「…………。」

「……琴音さん?」


私の目に写るのは、それはとてもとても綺麗に片付いた部屋だった。

部屋自体は外見の西洋風さはなくて、いたってシンプル。

無駄なものは置いてない感じでスッキリとしていて、置かれたソファやラック、本棚もシンプルだけど、黒と白で揃えられた家具ということもあってシックでどこかオシャレだ。

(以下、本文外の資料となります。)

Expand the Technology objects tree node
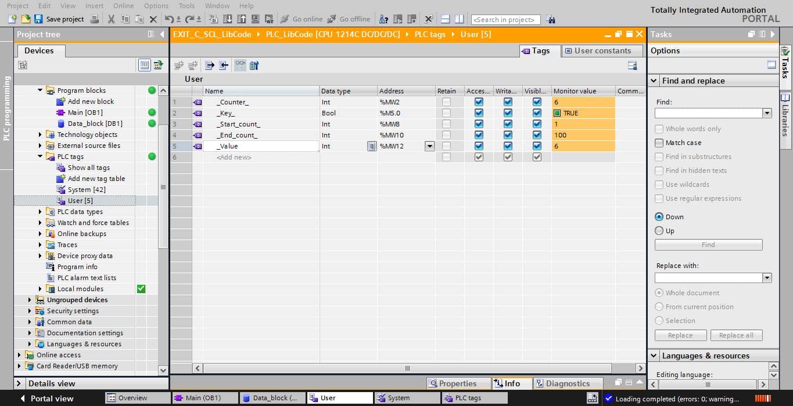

……ふわふわとした惣介さんのイメージから考えると、ちょっと大人っぽい気がした。


「琴音さーん?」

「っ!あっ、すみません!」

「やっぱり散らかってますかねー。外に出っぱなしになっていたものは、頑張って閉じ込めたつもりだったんですけど……って、あれ……、雑誌出てますね……すみません」

「や、違います!すごく綺麗でビックリしてました!絶対、私の部屋の方が散らかってます」

「そうなんですか?」

「はい。何年も同じ場所に住んでるのもあって、なかなか捨てる機会もなくて、ものが溢れかえってますもん」

「へぇ。じゃあ今度、どんなものか確かめに行かなきゃですね」


惣介さんは雑誌を本棚に立てながら、にやりと笑う。


「えっ!?だっ、ダメです!」

「えー行きます。押し掛けてでも」

「ダメですってば!」

「聞こえませーん。もう今日は琴音さんの“ダメ”は品切れですよ?たくさん使ったでしょう?」

「!ずっ、ズルいです!」

「それはお互い様です」

「!」


惣介さんがくくくっと笑いながら私の頭をぽんっと軽く叩いて、キッチンの中に入っていく。

惣介さんの触れたところに私は手を当てて、嬉しさを噛み締めた。

想いが通じる前はこんな風に触れることもなかったから、惣介さんに触れてもらえることも、触れることができることも、幸せを感じて。

触れることができることはこんなに安心できるものなんだな、ってあらためて思った。